As if to highlight the very error that started this mess - well, in his case - Haymitch refills his glass and then just swigs from the bottle.

"That's neither here nor there. Hazelle should've known well before the rest of us, if you ask me. Maybe now she can pull his ear away from the folk who stoked him up too hot." From what Haymitch knows about Sae's late son, he assumes the sentiment is from experience. "Who I can only hope get justice one day," she adds, grimmer.

"The time for trials are over. Everyone who's left has the power to be on it, not in it," Haymitch explains dryly. He's already drank through this unpleasant realization a few times over. He might have to lend Sae a bottle to get through it, too.

She folds her bony arms, looking more disappointed now. "So nothing's changed. This country's still covered in young blood, and everyone who knows it doesn't mind as long as the blasted war ended in their favor. Even one of our own wanted to fight fire with fire - after he just learned how quickly it can catch and destroy what little we have." She shakes her head and turns back to the sink.

"Ended the war in our favor," Haymitch corrects. He can only imagine her outrage if he'd also shared Coin's plan for a final Hunger Games of Capitol children, when their blood - thirteen arenas' worth - was already spilt a month prior. "Look, you're right that what happened didn't give us as clean a start as we wished. But don't rub it in Katniss' face. And don't drag people who weren't involved into this, either." Haymitch pauses with his bottle halfway to his mouth. "In other words, don't be like me. I shouldn't have dropped that bomb on you," he catches himself with a wince, "so to speak."

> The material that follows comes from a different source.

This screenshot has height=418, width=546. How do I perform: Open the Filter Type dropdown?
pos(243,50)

Sae waves a hand. "I know what liquor looks like on someone worried about their kid."

"You know better, too. So you should probably go apologize and fix this. Say you misspoke about something that's really only hearsay to you - hearsay from a bitter drunk who didn't know what day it was, mind you. Blame it all on me if you want."

"I'm not a liar, Haymitch," she tells him, firm. "I spoke out of turn, sure, and I'll apologize for that. But if it's the truth - and you never went back on that - Hazelle had a right to know. Now she can think twice and maybe even get through to her boy."

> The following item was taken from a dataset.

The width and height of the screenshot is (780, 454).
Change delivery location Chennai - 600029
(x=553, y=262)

"How altruistic of you," Haymitch remarks flatly, then sighs. "Fine, whatever. Just quit being an old gossip while you're at it. This is a sensitive matter, you know," he adds with a haughty lift of his chin that earns a low chuckle.

"Something something, not as I do," Sae recites. "But you have my word. Might have to offer some business with clothes for Hazelle to mend so she doesn't shut the door in my face outright."

"Hazelle mends?"

Sae nods. "She's gone around looking for anything to darn. Skipped me, of course."

Haymitch frowns at this bit of news; he pays Hazelle well enough, and he hopes he never gave the impression that he'd fire her. He wouldn't screw her over like that, though the irony if he did isn't lost on him.

"Well, if it gets her to listen to you, by all means." He reaches for another serving of eggs until Sae reminds him Peeta is still dropping by later, and he loses his appetite for food. So now the boy will find him drunk with cold scrambled eggs and no Katniss.

But, even though Peeta will be disappointed, he won't be surprised the girl ran off again. Relapse in any form is as common around here as rain.